Oui, la Chine est de retour au rang des très grandes puissances ; oui, elle exprime en conséquence de nouvelles ambitions ; oui, c’est une transition délicate qui porte avec elle d’inévitables tensions, mais, faut-il le rappeler, ce vieux pays n’a pas une histoire marquée par un particulier esprit de conquête. Sa politique étrangère a toujours été dominée par le souci prédominant de s’assurer des intentions non menaçantes de ses voisins.

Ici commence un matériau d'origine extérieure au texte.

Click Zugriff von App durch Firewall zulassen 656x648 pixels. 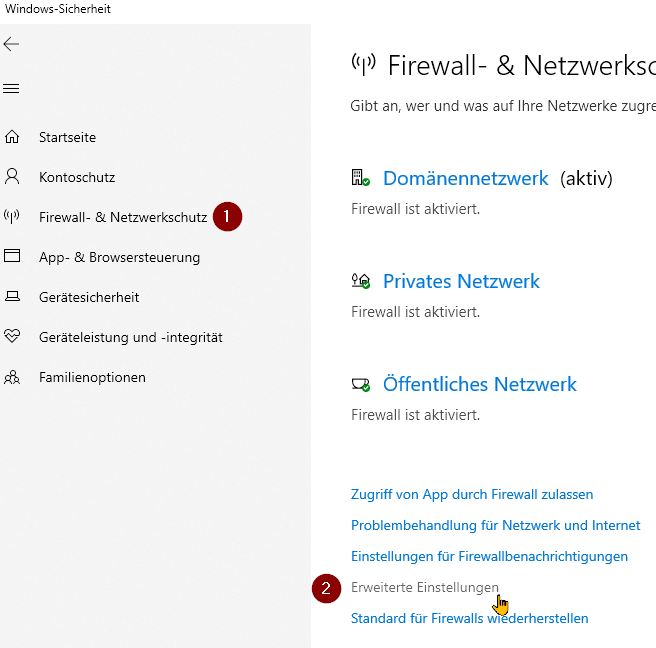coord(472,494)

D’ailleurs, aux États-Unis, Fareed Zakaria, le prestigieux éditorialiste de CNN, et Ed Luce, le correspondant du Financial Times, qui ne sont ni des naïfs ni des pacifistes, ont récemment appelé les Américains à la raison, en invoquant l’un et l’autre, une « hystérie » antichinoise dans le pays. Les deux concurrents partagent trop d’intérêts, en particulier économiques, disent-ils, pour s’enfermer dans une politique à somme nulle. Or, c’est dans cette voie que s’engagent, dans les faits, les États-Unis, en particulier à Taïwan où, ils sortent progressivement de l’ambiguïté stratégique qui caractérisait jusqu’ici leur soutien militaire à l’île. Or, celle-ci permettait de sauver la face à la Chine qui pouvait arguer que c’était volontairement qu’elle ne recourait pas à l’option militaire pour réunifier la mère patrie. L’affaire serait réglée pacifiquement « entre Chinois ». Désormais, cette fiction risque de n’être plus crédible. Or, s’il est un sujet où la Chine peut déclencher une guerre, c’est bien celui-là.

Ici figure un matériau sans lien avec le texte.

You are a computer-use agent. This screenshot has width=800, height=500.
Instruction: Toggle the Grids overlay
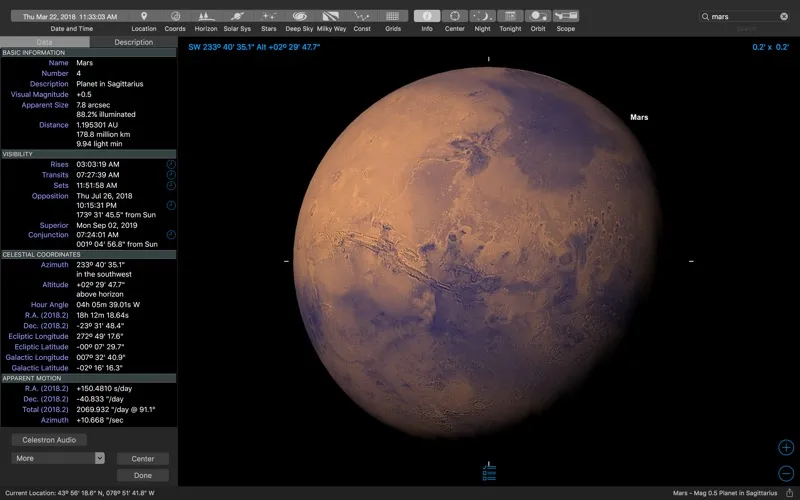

Au fond, nous nous heurtons, une fois de plus, à l’incapacité des États-Unis à concevoir une rivalité géopolitique autrement qu’en termes manichéens de croisade du Bien contre le Mal. Ils ne veulent pas voir que la prééminence américaine en Asie n’est pas de droit divin, que la rivalité sino-américaine est inscrite sur la carte, qu’elle ne procède ni des noirs desseins de la Chine ni de son régime politique, mais de la nature compétitive des relations internationales. Il est inévitable que les deux grandes puissances se disputent la prééminence en Asie. À elles d’éviter le pire. Il faudrait donc que les États-Unis gèrent cette rivalité non comme une menace existentielle, mais comme la normalité des relations internationales en recourant aux instruments traditionnels de la géopolitique, l’endiguement mais aussi le dialogue politique fondé sur le compromis. Encore faut-il que les Américains admettent que, certes, la Chine est une dictature, mais que même les dictatures ont des intérêts de sécurité légitimes. Je ne sais si la Chine, c’est le Mal, mais je sais qu’il faut lui parler. Or, aujourd’hui, c’est un fait que les États-Unis ne le font pas.